WHAT IS BEING ASKED: Check every line of the data for the string "radio" and copy the ones that have it.

Stored items:
»»

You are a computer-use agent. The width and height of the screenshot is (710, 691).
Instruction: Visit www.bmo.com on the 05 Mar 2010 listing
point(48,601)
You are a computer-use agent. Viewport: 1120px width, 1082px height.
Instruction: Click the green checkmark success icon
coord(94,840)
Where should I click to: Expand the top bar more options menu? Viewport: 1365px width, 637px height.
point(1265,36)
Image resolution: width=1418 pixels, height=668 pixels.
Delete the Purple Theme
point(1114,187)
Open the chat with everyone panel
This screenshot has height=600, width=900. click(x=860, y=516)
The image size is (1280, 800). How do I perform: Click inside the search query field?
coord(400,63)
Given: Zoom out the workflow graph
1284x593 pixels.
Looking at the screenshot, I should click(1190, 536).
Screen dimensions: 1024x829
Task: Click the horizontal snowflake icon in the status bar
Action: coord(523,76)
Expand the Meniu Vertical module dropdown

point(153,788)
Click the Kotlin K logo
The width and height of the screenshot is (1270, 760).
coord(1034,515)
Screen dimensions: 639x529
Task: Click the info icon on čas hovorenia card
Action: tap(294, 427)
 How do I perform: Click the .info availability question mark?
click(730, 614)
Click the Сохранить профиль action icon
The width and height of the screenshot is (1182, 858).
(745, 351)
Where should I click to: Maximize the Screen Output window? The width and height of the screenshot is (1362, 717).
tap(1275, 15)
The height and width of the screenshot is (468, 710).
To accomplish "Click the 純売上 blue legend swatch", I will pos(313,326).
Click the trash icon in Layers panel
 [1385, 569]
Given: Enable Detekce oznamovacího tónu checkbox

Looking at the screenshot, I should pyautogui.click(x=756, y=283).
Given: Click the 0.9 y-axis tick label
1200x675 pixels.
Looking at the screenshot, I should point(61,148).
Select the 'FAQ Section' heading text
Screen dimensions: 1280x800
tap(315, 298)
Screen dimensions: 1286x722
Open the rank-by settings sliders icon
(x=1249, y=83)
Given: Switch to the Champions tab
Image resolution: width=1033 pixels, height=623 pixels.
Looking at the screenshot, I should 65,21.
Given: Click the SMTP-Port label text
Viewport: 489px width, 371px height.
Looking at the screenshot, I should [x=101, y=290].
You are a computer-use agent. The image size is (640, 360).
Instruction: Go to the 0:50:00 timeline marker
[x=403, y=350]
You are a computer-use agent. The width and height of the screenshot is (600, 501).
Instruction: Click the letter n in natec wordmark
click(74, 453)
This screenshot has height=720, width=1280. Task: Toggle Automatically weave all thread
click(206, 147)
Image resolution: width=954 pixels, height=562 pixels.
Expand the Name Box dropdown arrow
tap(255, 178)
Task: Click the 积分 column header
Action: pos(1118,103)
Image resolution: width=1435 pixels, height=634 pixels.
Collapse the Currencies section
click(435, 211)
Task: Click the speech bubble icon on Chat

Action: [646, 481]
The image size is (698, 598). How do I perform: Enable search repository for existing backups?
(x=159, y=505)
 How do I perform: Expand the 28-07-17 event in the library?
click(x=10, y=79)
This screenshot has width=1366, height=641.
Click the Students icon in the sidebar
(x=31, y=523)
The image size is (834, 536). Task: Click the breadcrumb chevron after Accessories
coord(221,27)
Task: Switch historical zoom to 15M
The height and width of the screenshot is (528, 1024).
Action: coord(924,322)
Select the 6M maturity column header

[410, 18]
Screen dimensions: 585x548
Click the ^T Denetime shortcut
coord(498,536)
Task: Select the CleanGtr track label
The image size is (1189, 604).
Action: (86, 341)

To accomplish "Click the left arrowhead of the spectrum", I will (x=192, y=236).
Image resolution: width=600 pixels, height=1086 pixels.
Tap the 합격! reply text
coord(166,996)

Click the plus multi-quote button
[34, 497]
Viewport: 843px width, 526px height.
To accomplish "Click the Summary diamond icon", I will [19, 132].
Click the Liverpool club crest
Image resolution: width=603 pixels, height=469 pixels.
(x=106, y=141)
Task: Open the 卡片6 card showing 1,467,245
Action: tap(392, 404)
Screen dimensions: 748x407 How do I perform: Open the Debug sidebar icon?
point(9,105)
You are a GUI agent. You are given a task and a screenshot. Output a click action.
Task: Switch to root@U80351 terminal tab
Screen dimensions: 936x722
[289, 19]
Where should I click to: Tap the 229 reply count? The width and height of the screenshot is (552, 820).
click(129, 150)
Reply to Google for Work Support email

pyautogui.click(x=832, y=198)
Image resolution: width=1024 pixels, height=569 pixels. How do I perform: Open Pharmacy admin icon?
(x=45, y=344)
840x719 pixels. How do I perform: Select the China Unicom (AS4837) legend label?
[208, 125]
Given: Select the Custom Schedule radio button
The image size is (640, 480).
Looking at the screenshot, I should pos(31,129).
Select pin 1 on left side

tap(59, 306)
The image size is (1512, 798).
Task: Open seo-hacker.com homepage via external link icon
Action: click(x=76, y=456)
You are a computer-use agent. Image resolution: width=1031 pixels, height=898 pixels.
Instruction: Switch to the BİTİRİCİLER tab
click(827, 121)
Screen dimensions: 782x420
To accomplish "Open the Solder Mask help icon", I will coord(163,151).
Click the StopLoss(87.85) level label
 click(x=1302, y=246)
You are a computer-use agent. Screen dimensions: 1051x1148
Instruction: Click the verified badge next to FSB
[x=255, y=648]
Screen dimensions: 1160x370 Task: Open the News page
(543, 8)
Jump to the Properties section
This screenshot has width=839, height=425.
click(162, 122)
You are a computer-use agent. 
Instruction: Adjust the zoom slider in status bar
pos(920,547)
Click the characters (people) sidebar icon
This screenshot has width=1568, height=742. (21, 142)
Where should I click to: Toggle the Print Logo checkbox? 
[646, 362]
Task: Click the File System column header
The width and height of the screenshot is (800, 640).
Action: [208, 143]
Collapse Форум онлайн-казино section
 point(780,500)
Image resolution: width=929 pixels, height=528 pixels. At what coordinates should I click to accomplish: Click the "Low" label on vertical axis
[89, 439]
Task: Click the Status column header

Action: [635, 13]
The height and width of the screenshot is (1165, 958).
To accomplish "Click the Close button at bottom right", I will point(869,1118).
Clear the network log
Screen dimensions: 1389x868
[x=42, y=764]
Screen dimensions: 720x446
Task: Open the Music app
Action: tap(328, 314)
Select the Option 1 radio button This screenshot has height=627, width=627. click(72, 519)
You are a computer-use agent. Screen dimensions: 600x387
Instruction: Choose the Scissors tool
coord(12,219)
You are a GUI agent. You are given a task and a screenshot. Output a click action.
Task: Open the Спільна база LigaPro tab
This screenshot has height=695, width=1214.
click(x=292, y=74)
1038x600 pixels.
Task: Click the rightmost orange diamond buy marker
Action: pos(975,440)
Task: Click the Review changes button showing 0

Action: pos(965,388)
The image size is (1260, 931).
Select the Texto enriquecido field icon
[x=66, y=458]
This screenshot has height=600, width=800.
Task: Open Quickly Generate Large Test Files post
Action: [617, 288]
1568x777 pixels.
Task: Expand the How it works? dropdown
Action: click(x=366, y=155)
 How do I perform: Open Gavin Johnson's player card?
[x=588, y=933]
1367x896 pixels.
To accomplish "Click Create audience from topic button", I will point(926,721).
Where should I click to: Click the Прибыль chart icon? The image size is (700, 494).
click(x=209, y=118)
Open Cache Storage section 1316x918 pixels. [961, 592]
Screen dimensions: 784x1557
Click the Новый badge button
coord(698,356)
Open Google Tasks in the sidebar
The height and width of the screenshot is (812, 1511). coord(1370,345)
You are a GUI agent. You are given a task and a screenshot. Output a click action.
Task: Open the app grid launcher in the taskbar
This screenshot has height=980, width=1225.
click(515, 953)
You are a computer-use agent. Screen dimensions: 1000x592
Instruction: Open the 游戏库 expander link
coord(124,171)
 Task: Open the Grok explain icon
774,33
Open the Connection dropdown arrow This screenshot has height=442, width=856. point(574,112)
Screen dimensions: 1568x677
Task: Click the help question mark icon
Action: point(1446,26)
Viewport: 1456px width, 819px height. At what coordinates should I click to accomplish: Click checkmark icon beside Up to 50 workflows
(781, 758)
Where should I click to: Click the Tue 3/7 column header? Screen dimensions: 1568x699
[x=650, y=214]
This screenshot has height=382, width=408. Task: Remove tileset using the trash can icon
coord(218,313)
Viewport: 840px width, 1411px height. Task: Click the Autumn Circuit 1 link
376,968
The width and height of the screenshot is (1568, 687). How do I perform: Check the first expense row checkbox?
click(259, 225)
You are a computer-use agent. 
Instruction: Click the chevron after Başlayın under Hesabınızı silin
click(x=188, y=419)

««

WRITTEN RESPONSE:
Given: Select the Custom Schedule radio button
Select the Option 1 radio button This screenshot has height=627, width=627. click(72, 519)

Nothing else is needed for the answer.